▶ _ЗАДАНИЕ A_:
Ответьте по тексту о Николае Степановиче на три вопроса:
(i) В какой город не торопится ехать профессор?
(ii) Какой год выхода романа «Милый друг» указан в тексте?
(iii) С кем бежит из дома Сюзанна?
▶ _ЗАДАНИЕ B_:
Верните дословно часть текста о Николае Степановиче, которая начинается со слов, содержащих «Кроме тяжелой болезни, которая», и заканчивается словами «ней случилась истерика.».
▶ _ЗАДАНИЕ C_:
Допишите следующую часть текста о Николае Степановиче, начиная сразу после его последнего предложения.

▶ _ФРАГМЕНТ ТЕКСТА_:

******************************

Кроме тяжелой болезни, которая вынуждает героя переоценить прожитую жизнь и свое отношение к близким людям, терзания Николая Степановича связаны с его равнодушием и эгоизмом. В равнодушии он неоднократно признается и сам. О его эгоизме читатель может заключить, исходя, например, из того, что профессор не торопится ехать в Харьков и в результате опаздывает навести справки о Гнеккере. А, главное, он так и не расспросил свою дочь о том, что с ней происходит, даже когда ночью с ней случилась истерика.
Своим эгоизмом Николай Степанович немного напоминает героя романа Мопассана Милый друг (1885) господина Вальтера, дочь которого Сюзанна бежит из дома с Жоржем Дюруа, так что ее потом приходится выдать за него замуж. У Чехова дело обходится без побега Лизы. Однако она венчается с Гнеккером, которым, судя по всему, как и Дюруа, движет, по меньшей мере, не только увлечение Лизой. Причина того, что такое случилось с дочерью господина Вальтера, разумеется, в том, что у этого поглощенного финансовыми махинациями героя — также, как у погруженного в науку Николая Степановича, — нет с ней взаимопонимания.

******************************

▶ _МАТЕРИАЛ_:
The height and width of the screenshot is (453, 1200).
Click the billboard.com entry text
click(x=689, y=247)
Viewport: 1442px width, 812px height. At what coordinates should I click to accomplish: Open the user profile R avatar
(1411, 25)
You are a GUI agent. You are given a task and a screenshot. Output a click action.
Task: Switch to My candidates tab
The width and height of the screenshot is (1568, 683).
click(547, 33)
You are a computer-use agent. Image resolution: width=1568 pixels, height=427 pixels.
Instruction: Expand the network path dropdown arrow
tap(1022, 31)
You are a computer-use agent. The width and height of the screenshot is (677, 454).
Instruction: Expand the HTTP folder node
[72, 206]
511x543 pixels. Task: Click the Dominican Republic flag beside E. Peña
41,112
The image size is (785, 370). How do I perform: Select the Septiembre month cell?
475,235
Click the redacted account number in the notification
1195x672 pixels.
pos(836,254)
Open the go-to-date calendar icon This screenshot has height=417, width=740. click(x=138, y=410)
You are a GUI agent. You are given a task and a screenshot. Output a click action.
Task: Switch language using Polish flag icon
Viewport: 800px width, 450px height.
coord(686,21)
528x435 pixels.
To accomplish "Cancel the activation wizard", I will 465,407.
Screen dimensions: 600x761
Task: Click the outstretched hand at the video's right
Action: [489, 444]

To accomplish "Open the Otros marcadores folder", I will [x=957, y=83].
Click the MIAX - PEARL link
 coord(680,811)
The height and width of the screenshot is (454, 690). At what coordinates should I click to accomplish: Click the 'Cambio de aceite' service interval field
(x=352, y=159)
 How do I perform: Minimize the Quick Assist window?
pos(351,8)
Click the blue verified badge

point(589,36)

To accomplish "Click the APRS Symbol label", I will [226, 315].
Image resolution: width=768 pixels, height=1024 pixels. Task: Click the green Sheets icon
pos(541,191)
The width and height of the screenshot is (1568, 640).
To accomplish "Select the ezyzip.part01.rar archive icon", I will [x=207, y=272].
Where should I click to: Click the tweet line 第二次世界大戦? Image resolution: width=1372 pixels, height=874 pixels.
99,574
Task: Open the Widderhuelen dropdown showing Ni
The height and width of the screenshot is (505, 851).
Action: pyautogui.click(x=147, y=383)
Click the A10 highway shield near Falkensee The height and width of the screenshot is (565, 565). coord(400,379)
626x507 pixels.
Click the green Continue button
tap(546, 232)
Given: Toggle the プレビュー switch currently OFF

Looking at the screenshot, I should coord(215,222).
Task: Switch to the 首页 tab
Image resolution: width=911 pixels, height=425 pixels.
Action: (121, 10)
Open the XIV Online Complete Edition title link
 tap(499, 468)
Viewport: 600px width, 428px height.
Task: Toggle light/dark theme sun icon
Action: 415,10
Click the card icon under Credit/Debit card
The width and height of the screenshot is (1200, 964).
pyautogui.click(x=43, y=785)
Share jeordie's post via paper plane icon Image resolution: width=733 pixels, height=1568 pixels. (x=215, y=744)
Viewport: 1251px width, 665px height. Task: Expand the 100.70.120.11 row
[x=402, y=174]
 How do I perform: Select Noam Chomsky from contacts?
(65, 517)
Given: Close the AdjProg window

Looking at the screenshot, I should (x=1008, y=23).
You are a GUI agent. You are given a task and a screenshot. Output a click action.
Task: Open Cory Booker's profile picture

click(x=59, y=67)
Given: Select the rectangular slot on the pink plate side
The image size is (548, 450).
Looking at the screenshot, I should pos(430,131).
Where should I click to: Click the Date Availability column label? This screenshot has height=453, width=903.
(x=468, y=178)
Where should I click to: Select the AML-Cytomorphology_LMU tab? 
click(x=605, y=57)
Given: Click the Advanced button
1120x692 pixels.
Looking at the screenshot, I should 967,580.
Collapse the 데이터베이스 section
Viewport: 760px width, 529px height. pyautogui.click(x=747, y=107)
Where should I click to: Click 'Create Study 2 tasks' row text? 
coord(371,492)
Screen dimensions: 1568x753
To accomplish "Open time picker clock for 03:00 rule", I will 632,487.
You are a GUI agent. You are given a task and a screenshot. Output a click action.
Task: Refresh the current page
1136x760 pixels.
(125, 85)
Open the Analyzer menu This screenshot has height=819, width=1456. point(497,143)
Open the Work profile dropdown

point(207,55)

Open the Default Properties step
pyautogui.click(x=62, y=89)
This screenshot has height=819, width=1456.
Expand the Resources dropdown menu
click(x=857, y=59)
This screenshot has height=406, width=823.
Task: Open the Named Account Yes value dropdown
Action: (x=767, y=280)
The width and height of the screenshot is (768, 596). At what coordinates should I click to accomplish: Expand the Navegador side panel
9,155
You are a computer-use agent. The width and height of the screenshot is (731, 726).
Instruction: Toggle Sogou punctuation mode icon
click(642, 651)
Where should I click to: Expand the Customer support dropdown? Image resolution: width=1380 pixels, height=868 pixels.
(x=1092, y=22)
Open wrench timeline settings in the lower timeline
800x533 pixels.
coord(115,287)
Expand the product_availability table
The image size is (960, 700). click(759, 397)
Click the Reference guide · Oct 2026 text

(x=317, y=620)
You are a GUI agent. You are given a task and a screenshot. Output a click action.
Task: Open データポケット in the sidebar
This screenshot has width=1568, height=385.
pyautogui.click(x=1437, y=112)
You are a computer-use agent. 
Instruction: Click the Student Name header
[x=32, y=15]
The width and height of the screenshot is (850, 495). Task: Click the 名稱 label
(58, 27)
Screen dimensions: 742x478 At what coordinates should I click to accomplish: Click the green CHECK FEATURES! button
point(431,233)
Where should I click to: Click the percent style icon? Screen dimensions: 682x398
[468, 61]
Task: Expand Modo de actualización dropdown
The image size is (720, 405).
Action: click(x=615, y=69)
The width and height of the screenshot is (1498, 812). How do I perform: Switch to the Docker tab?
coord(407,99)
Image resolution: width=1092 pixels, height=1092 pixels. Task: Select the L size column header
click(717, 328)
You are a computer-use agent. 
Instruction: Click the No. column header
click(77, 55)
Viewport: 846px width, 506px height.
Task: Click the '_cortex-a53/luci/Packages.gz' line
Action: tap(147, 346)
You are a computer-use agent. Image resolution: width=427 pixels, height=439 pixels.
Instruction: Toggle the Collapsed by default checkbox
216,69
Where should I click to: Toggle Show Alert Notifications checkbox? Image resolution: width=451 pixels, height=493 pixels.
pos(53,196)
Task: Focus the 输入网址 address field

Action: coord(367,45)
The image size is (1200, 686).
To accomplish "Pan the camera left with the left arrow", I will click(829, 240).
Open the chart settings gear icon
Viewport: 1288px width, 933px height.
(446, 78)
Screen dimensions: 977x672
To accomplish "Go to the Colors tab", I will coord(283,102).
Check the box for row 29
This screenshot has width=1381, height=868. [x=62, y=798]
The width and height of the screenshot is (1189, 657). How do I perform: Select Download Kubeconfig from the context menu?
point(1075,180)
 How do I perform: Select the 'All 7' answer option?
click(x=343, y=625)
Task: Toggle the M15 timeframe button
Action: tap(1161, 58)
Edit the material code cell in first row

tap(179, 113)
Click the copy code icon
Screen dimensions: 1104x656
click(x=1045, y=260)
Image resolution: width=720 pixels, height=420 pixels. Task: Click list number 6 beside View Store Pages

******************************

▶ _ОТВЕТ A_:
(i) В Харьков.
(ii) 1885.
(iii) С Жоржем Дюруа.

▶ _ОТВЕТ B_:
Кроме тяжелой болезни, которая вынуждает героя переоценить прожитую жизнь и свое отношение к близким людям, терзания Николая Степановича связаны с его равнодушием и эгоизмом. В равнодушии он неоднократно признается и сам. О его эгоизме читатель может заключить, исходя, например, из того, что профессор не торопится ехать в Харьков и в результате опаздывает навести справки о Гнеккере. А, главное, он так и не расспросил свою дочь о том, что с ней происходит, даже когда ночью с ней случилась истерика.

▶ _ОТВЕТ C_:
Явно соотносится с Мопассаном и неоднократное [ср. Чехов, 1985: 307] сетование профессора на отсутствие в его жизни и в жизни его близких «общей идеи»:
Отсутствие того, что товарищи-философы называют общей идеей, я заметил в себе только незадолго перед смертью, на закате своих дней, а ведь душа этой бедняжки не знала и не будет знать приюта всю жизнь, всю жизнь! [Чехов, 1985: 309]
Эту цитату можно сравнить с пророчеством старого поэта Норбера де Варена, обращенным к Дюруа:
…вы испытаете также ужасную тоску отчаяния. Вы будете биться, как утопающий; будете кричать «помогите!» и никто вас не услышит. Вы будете протягивать руки, будете взывать о помощи, любви, утешении, спасении и никто не придет к вам. [Мопассан, 1895: 120]
Таким образом, в Скучной истории реализовано заявленное Николаем Степановичем предпочтение «французских книжек» русским5. Сама же повесть оказалась гипертекстом сразу двух романов Мопассана. Солидаризируясь с французским писателем в освещении отдельных аспектов темы разлада в человеческих отношениях, Чехов переносит акцент на проблему, которая у Мопассана представлена в латентном виде. Это проблема внутреннего очерствления людей, которое разводит их с одними и мешает понять других, — даже тех, которые, казалось бы, все еще им небезразличны.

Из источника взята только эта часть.